In order to perform multivariate statistical analysis on T-RFLP data, the data must first be converted to a table known as a “sample by species table“ which depicts the different samples (T-RFLP profiles) versus the species (T-RFS) with the height or area of the peaks as values.

==Advantages and disadvantages==
As T-RFLP is a fingerprinting technique its advantages and drawbacks are often discussed in comparison with other similar techniques, mostly DGGE.

===Advantages===
The major advantage of T-RFLP is the use of an automated sequencer which gives highly reproducible results for repeated samples. Although the genetic profiles are not completely reproducible and several minor peaks which appear are irreproducible the overall shape of the electropherogram and the ratios of the major peaks are considered reproducible.
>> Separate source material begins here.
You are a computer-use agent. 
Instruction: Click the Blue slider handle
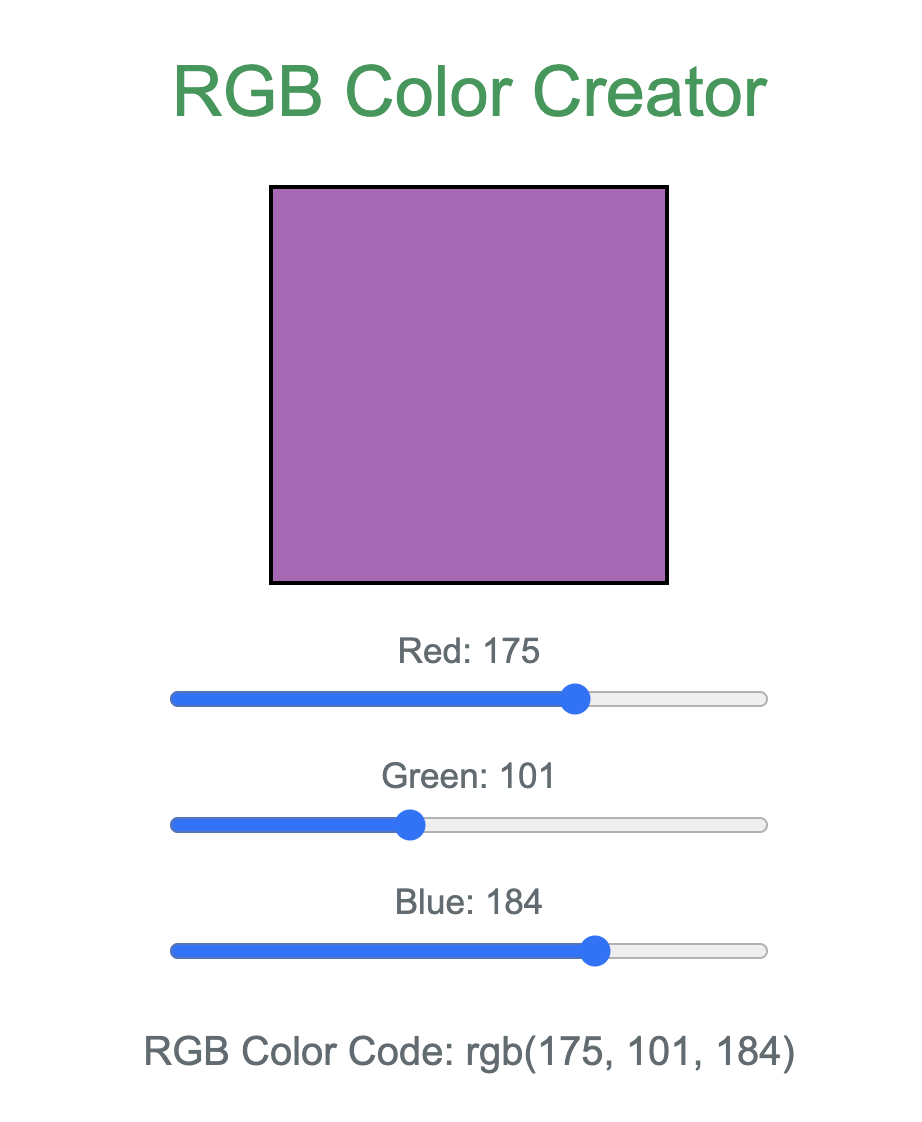click(x=595, y=951)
The use of an automated sequencer which outputs the results in a digital numerical format also enables an easy way to store the data and compare different samples and experiments. The numerical format of the data can and has been used for relative (though not absolute) quantification and statistical analysis. Although sequence data cannot be definitively inferred directly from the T-RFLP profile, ‘’in-silico’’ assignment of the peaks to existing sequences is possible to a certain extent.

===Drawbacks===
Because T-RFLP relies on DNA extraction methods and PCR, the biases inherent to both will affect the results of the analysis. Also, the fact that only the terminal fragments are being read means that any two distinct sequences which share a terminal restriction site will result in one peak only on the electropherogram and will be indistinguishable. Indeed, when T-RFLP is applied on a complex microbial community the result is often a compression of the total diversity to normally 20-50 distinct peaks only representing each an unknown number of distinct sequences. Although this phenomenon makes the T-RFLP results easier to handle, it naturally introduces biases and oversimplification of the real diversity. Attempts to minimize (but not overcome) this problem are often done by applying several restriction enzymes and/ or labeling both primers with a different fluorescent dye. The inability to retrieve sequences from T-RFLP often leads to the need to construct and analyze one or more clone libraries in parallel to the T-RFLP analysis which adds to the effort and complicates analysis. The possible appearance of false (pseudo) T-RFs, as discussed above, is yet another drawback. To handle this researchers often only consider peaks which can be affiliated to sequences in a clone library.